'Real fear' of welfare reform amongst disabled
Organisations representing disabled people have told MSPs there "is a real fear" of the forthcoming change from Disability Living Allowance (DLA) to Personal Independence Payment (PIP) as a result of UK government welfare reform.
The Welfare Reform Committee was taking evidence on the regulations the Scottish government wants to introduce to allow passported benefits like the Blue Badge and concessionary travel to continue with the move from DLA to PIP.
The regulations are found in the The Welfare Reform (Consequential Amendments) (Scotland) Regulations 2013 (SSI 2013/65) and only pertain to people from the pilot area around Manchester moving to Scotland, but they will be the basis of the Scotland-wide regulations to come later.
According to Capability Scotland those who claim DLA at the moment are not likely to be reassessed for PIP until October 2015 at the earliest.
However, there are likely to be some exceptions.
Bill Scott from Inclusion Scotland said his organisation had estimated, using Department of Work and Pensions projections, that over 80,000 working age disabled people in Scotland would lose either some or all of the mobility allowance that they would otherwise have been entitled to.
The witnesses broadly welcomed or were happy with the Scottish government's regulations to protect the passported benefits, but also expressed some concerns.
Mr Scott said changes to PIP Assessment criteria could breach their human rights and called for a reinstatement of the 50m safe walking distance eligibility criteria which the DWP reduced to 20m last December.
He also called for the Scottish government to extend future automatic entitlement to the National Concessionary Travel Scheme to all those who have successfully qualified for the new Blue Badge Scheme.

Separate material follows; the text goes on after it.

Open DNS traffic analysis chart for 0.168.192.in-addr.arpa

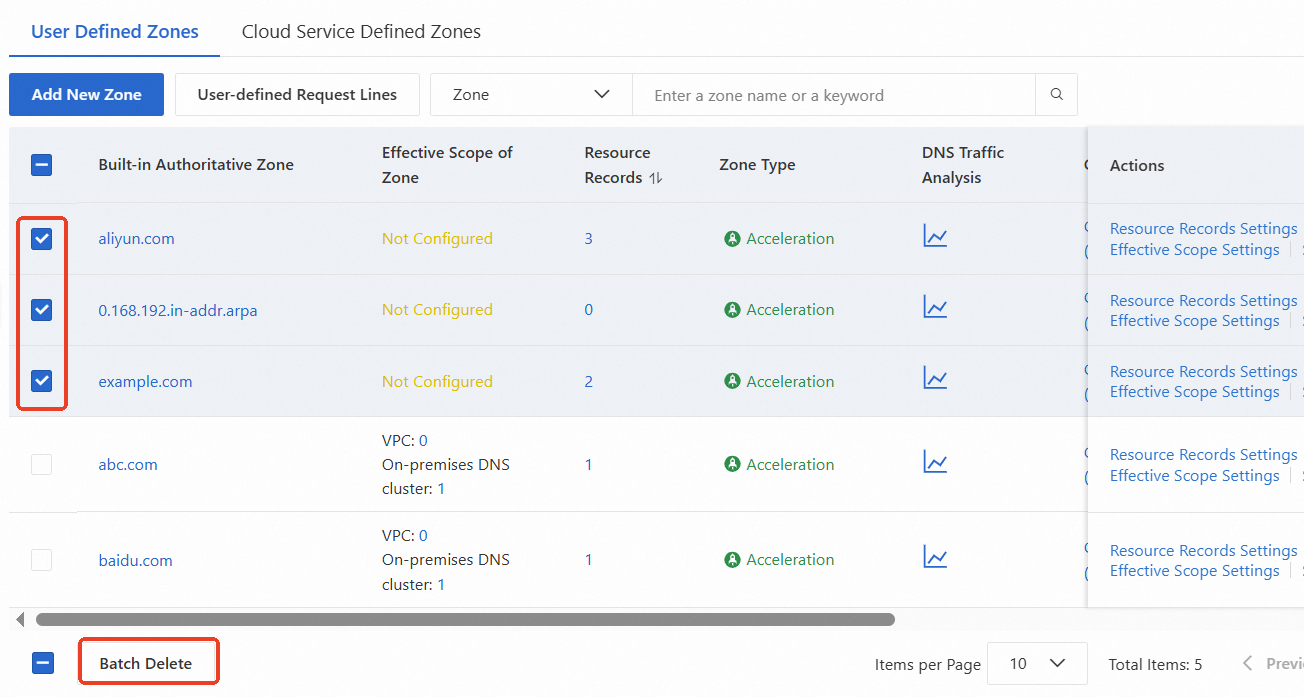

Lynn Williams from the Scottish Council for Voluntary Organisations said losing automatic entitlement to mobility payments, the Blue Badge or concessionary travel could threaten a disabled person's ability to contribute to society and the cumulative impact of welfare reforms on families "will pretty much bring them to breaking point".
Ms Williams said she welcomed the Scottish government effort to try to mitigate what "is frankly a horrendous situation" but called for the regulations to be reviewed and for more consultation with the Welfare Reform Scrutiny Group on the measures taken.
Jan Savage from ENABLE Scotland expressed concerns about the complexity of the regulations, saying people were getting "bombarded with such a lot of change, even skilled staff members were overwhelmed" and called for efforts to raise awareness of the changes.
Richard Gass from Rights Advice Scotland said the reforms had been "overambitious" and the timetable for the changes was "too tight".